**Texte de la page**
+===+

On apprenait dernièrement que malgré la majorité francophone et la loi 101, certaines gens parviennent tout de même à vivre toute leur vie au Québec sans jamais apprendre ni parler le français, langue officielle, langue nationale. Il y a eu le PDG d’Air Canada, il y a aussi celui de SNC-Lavalin, fleuron de notre industrie et combien d’autres ! On peut ajouter la nouvelle gouverneure générale du Canada qui baragouine deux mots de français pour faire taire les plus virulentes critiques concernant son unilinguisme. Enfin, il y a ce professeur de l’Université Mc Gill qui ne peut s’exprimer en français avec l’administration et ses collègues sans qu’il passe pour un extrémiste et un raciste. Faut-il être surpris d’ailleurs de cette institution ? Lecteurs, retournons deux siècles en arrière, à une époque trouble de notre histoire.

+===+

**Énoncé du problème 1**
Recopiez à l'identique, parmi les enregistrements ci-dessous, le passage allant de la ligne contenant « Given: Collapse the right tools pane arrow » jusqu'à la ligne contenant « click(x=1690, y=92) », ces deux lignes comprises.

+===+

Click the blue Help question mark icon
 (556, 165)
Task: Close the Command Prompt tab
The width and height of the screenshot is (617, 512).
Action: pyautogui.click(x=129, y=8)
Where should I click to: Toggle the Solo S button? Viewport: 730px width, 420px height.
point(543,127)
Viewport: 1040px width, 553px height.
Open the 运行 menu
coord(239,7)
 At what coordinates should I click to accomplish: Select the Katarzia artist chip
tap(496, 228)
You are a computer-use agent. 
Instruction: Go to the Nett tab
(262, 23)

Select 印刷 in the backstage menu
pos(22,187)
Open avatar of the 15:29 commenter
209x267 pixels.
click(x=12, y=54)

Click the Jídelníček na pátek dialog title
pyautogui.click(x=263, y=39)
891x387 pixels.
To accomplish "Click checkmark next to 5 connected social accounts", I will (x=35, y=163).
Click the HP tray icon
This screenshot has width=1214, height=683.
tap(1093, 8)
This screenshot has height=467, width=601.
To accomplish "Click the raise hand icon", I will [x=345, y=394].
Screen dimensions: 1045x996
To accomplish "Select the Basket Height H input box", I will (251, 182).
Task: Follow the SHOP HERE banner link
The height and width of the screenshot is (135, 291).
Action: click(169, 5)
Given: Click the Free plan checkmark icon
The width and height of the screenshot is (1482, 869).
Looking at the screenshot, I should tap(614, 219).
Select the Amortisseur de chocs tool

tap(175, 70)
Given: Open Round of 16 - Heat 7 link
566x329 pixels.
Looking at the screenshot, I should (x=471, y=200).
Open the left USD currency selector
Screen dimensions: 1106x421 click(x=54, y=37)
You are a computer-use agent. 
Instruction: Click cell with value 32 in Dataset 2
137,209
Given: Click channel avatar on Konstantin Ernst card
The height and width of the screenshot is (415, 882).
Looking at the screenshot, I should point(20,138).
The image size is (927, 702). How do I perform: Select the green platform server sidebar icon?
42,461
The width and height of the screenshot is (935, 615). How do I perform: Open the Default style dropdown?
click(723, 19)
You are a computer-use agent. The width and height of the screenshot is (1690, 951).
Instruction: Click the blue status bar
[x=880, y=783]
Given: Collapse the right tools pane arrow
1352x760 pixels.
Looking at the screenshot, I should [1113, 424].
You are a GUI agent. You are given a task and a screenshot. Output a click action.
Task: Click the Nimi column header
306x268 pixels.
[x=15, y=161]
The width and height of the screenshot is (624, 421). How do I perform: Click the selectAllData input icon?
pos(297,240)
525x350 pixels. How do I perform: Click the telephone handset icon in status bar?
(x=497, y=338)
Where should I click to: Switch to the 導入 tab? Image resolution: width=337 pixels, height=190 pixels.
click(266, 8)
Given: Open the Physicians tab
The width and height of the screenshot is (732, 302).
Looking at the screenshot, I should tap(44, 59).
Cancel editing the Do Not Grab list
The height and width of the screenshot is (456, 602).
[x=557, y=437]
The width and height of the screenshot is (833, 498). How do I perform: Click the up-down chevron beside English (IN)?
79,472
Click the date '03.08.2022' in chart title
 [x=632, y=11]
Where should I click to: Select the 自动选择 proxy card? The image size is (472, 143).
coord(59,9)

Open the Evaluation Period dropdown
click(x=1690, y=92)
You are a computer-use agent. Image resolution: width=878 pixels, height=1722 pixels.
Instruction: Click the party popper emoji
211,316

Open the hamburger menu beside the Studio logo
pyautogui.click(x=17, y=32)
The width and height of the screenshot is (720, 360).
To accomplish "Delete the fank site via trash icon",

+===+

**Énoncé du problème 2**
Outre celui d'Air Canada, de quelle entreprise le texte sur le français au Québec cite-t-il le PDG ?

**Résultat final 1**
Given: Collapse the right tools pane arrow
1352x760 pixels.
Looking at the screenshot, I should [1113, 424].
You are a GUI agent. You are given a task and a screenshot. Output a click action.
Task: Click the Nimi column header
306x268 pixels.
[x=15, y=161]
The width and height of the screenshot is (624, 421). How do I perform: Click the selectAllData input icon?
pos(297,240)
525x350 pixels. How do I perform: Click the telephone handset icon in status bar?
(x=497, y=338)
Where should I click to: Switch to the 導入 tab? Image resolution: width=337 pixels, height=190 pixels.
click(266, 8)
Given: Open the Physicians tab
The width and height of the screenshot is (732, 302).
Looking at the screenshot, I should tap(44, 59).
Cancel editing the Do Not Grab list
The height and width of the screenshot is (456, 602).
[x=557, y=437]
The width and height of the screenshot is (833, 498). How do I perform: Click the up-down chevron beside English (IN)?
79,472
Click the date '03.08.2022' in chart title
 [x=632, y=11]
Where should I click to: Select the 自动选择 proxy card? The image size is (472, 143).
coord(59,9)

Open the Evaluation Period dropdown
click(x=1690, y=92)

**Résultat final 2**
SNC-Lavalin.